- _Exercise requirements_
Your copy should hold exactly the lines from the one containing "Task: Click the bold 200 MB storage value" through the last line of the entries, and no pictures.

- _Given information_
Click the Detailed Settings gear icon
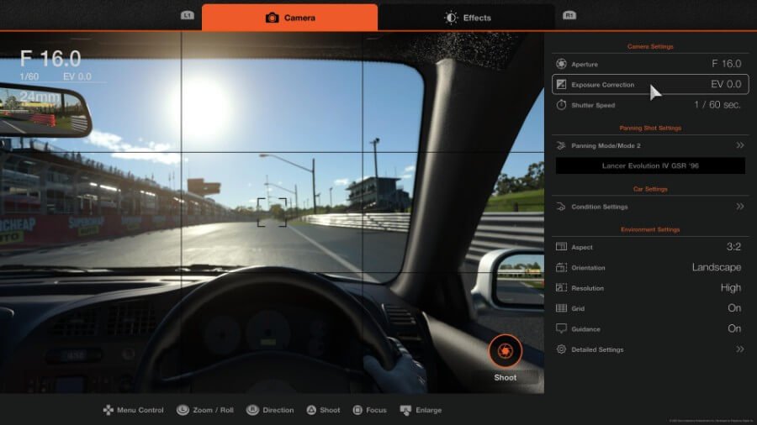This screenshot has width=757, height=425. click(x=562, y=349)
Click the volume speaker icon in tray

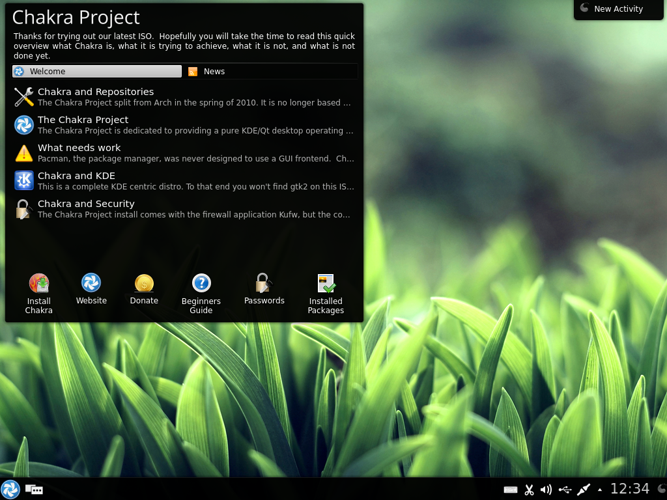pyautogui.click(x=546, y=490)
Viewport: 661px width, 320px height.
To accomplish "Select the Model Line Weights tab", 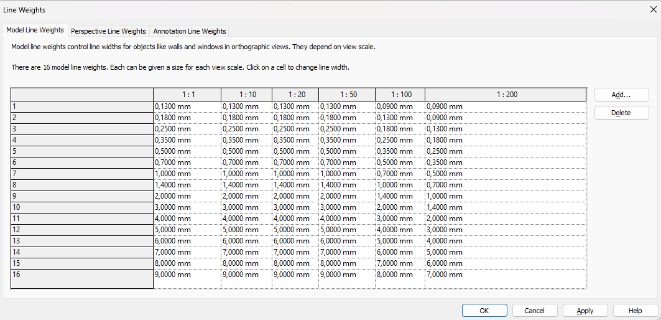I will [x=35, y=31].
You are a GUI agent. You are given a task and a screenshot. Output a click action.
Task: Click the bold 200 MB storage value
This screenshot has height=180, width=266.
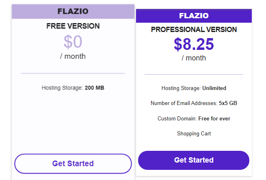[x=95, y=88]
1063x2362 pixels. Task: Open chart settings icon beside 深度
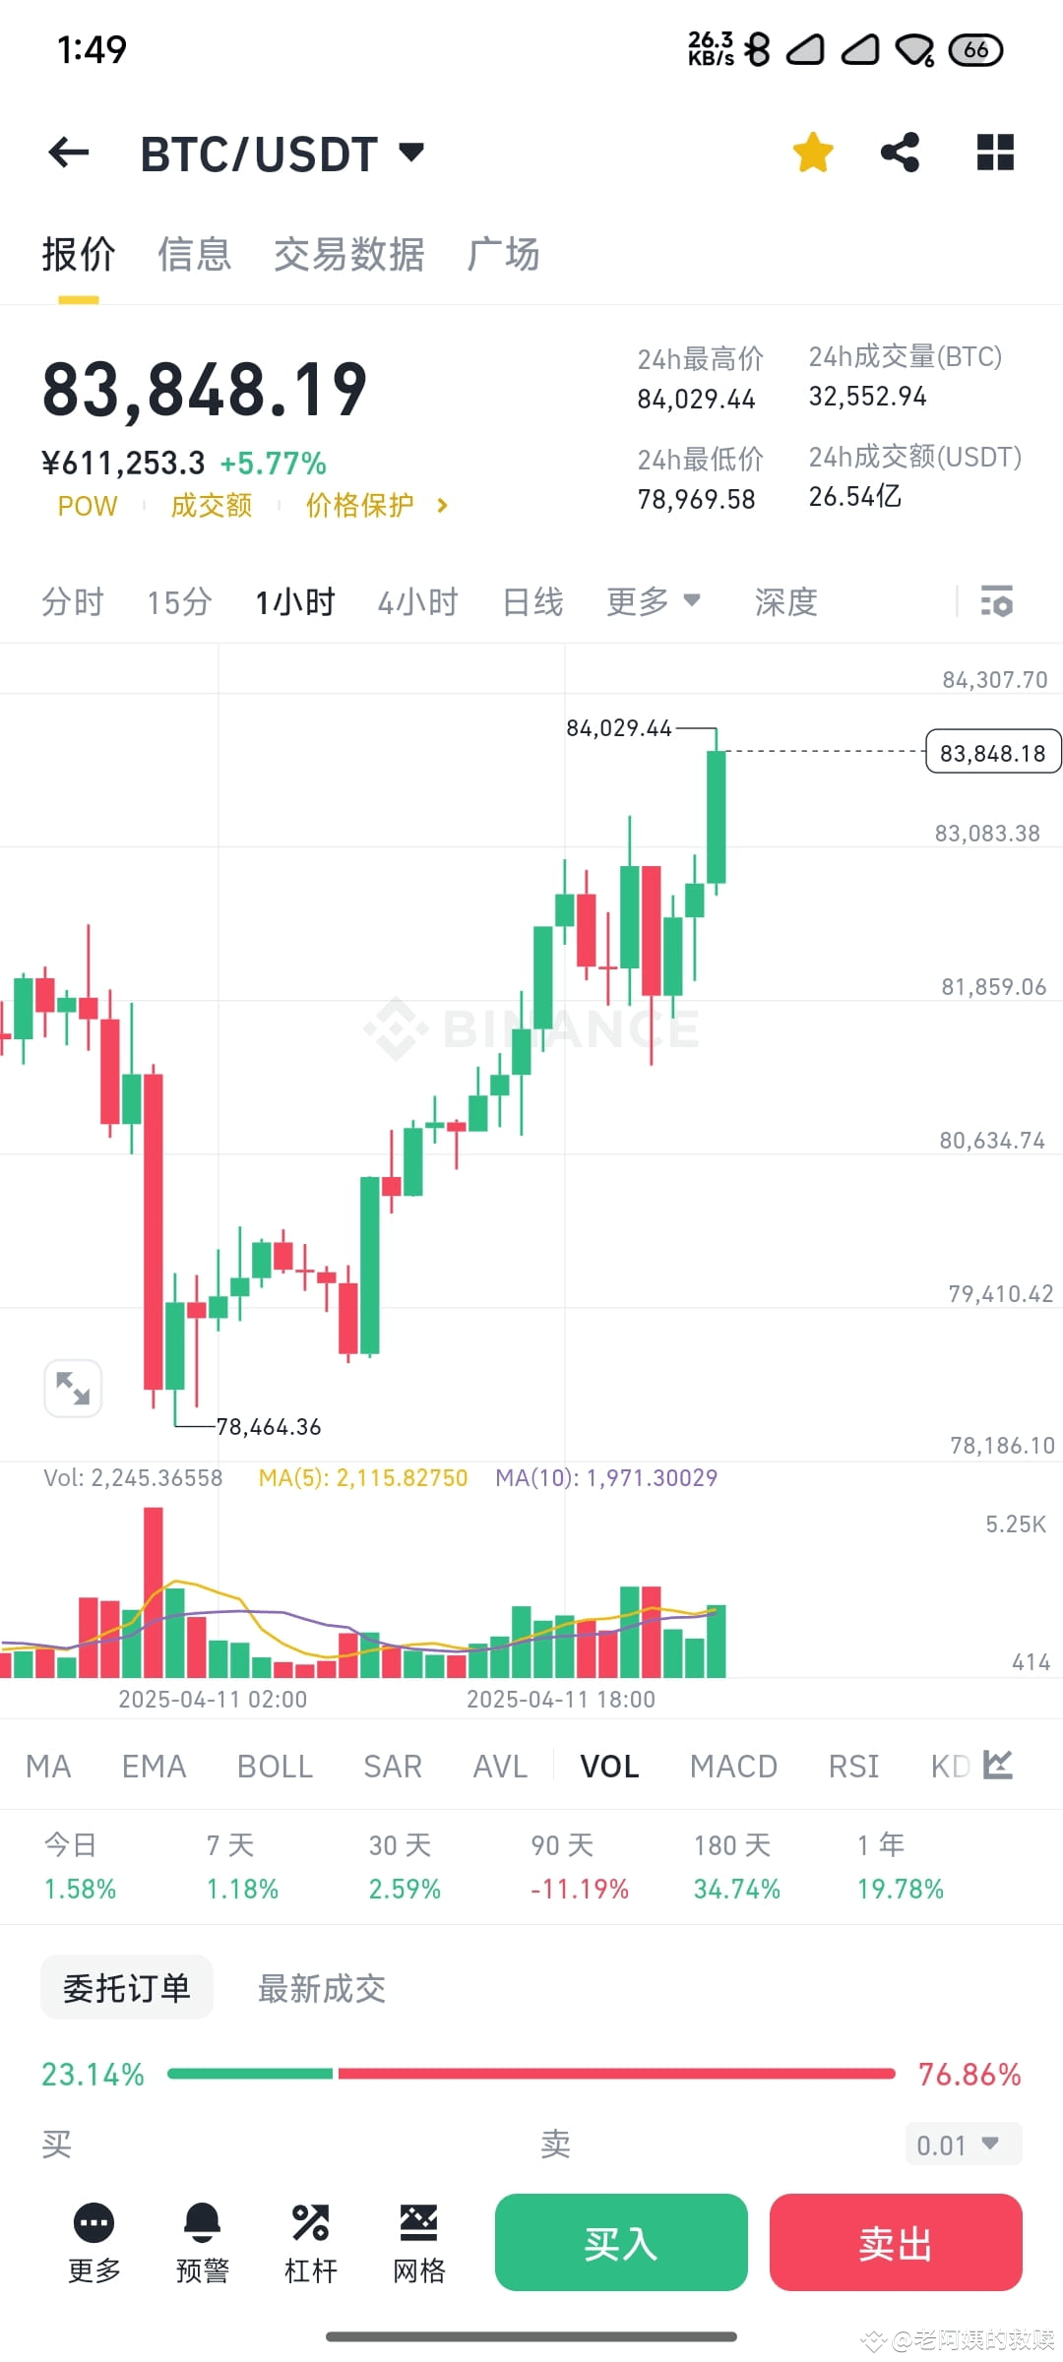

- _Output of the exercise_
Task: Click the bold 200 MB storage value
This screenshot has height=180, width=266.
[x=95, y=88]
1063x2362 pixels. Task: Open chart settings icon beside 深度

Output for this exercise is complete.